I didn't really enjoy this story very much. I thought it was way too long and kind of redundant at points. Nonetheless, the characters are quite interesting. A lot of things were foreshadowed in this story. I'm pretty sure that at this point (the quote above) I knew that someone was going to be murdered. The more Mrs. Shortley talked about the Guizacs the more I realized that Mr. Guizac would be killed.
I also really enjoyed the peacock's presence in this story. What did you guys think it was symbolic of, or why do you think O'Connor put this in there?
I thought of a bunch of different things, one being that similar to the last peacock, Mrs. Mcyintire is the last person left on the farm, when she dies, it's over.
Posted by CheraPupi at April 3, 2007 11:29 AM
I can see that Jen, and I think I agree with you too.
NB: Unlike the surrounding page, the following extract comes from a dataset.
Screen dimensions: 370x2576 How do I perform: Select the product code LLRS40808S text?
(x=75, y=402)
What, then, do you think about the priest's holding all of the different colored feathers in his hand? Do you think that should make us feel like the priest IS a good character in this story? I saw that was a topic of discussion on other people's blogs.
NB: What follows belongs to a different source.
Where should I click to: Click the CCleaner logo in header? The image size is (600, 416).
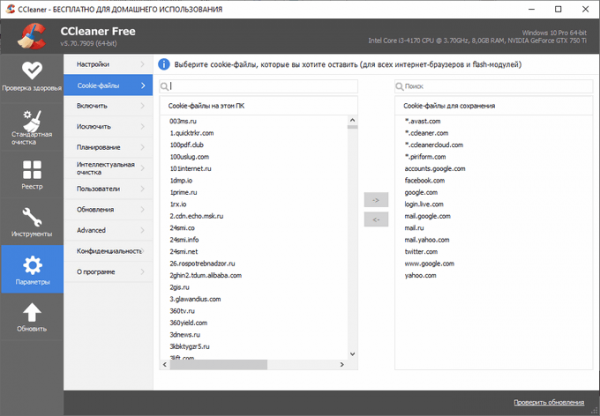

Posted by: Chera Pupi at April 3, 2007 10:18 PM
Well said, Jennifer. I agree with your interpretation of the peacock 100%. To add on to your statement, I must point out that once Mrs. McIntyre takes over the farm after the Judge's death, the once many peacocks eventually dwindle down to one. This diminishing of the peacocks on the farm could symbolize the affect that ignorance, specifically in this case, racism, have on society. Mrs. McIntyre does not value or fully understand the differences existent within mankind, thus the brightly colored eclectic looking peacocks are unappreciated for their true beauty and begin to die out.
Posted by: Ellen Einsporn at April 3, 2007 7:27 PM
I also thought it was neat that as the farm continues to go downhill the peacock population decreases, from twenty when the Judge is mentioned to just a couple at the end. I believe, somewhere in the story, Mrs. McIntyre said something about letting them die off, and I thought it was odd because that was almost the same thing we were doing to the Polish at the time (I'm assuming). Instead of protecting them and helping them, we were giving them just enough to save a few and letting the rest die off, like she was giving the peacocks food to live on, but not really caring if they lived or died.
Posted by: HallieGeary at April 3, 2007 3:01 PM
To be honest, I wasn't fully sure of what the peacock stood for. After reading Ellen's blog, I think I have a better understanding. (http://blogs.setonhill.edu/EllenEinsporn/2007/04/we.html) There is racism in this story. As Ellen stated in her blog, everyone is the same in the sense that we are all human. There may be different races, but what is race really? The peacock is more than one color. O'Connor even makes a point to mention this fact. Each of the different colored feathers on the peacock work together to keep the bird covered just like each of the different races work together to form the human race.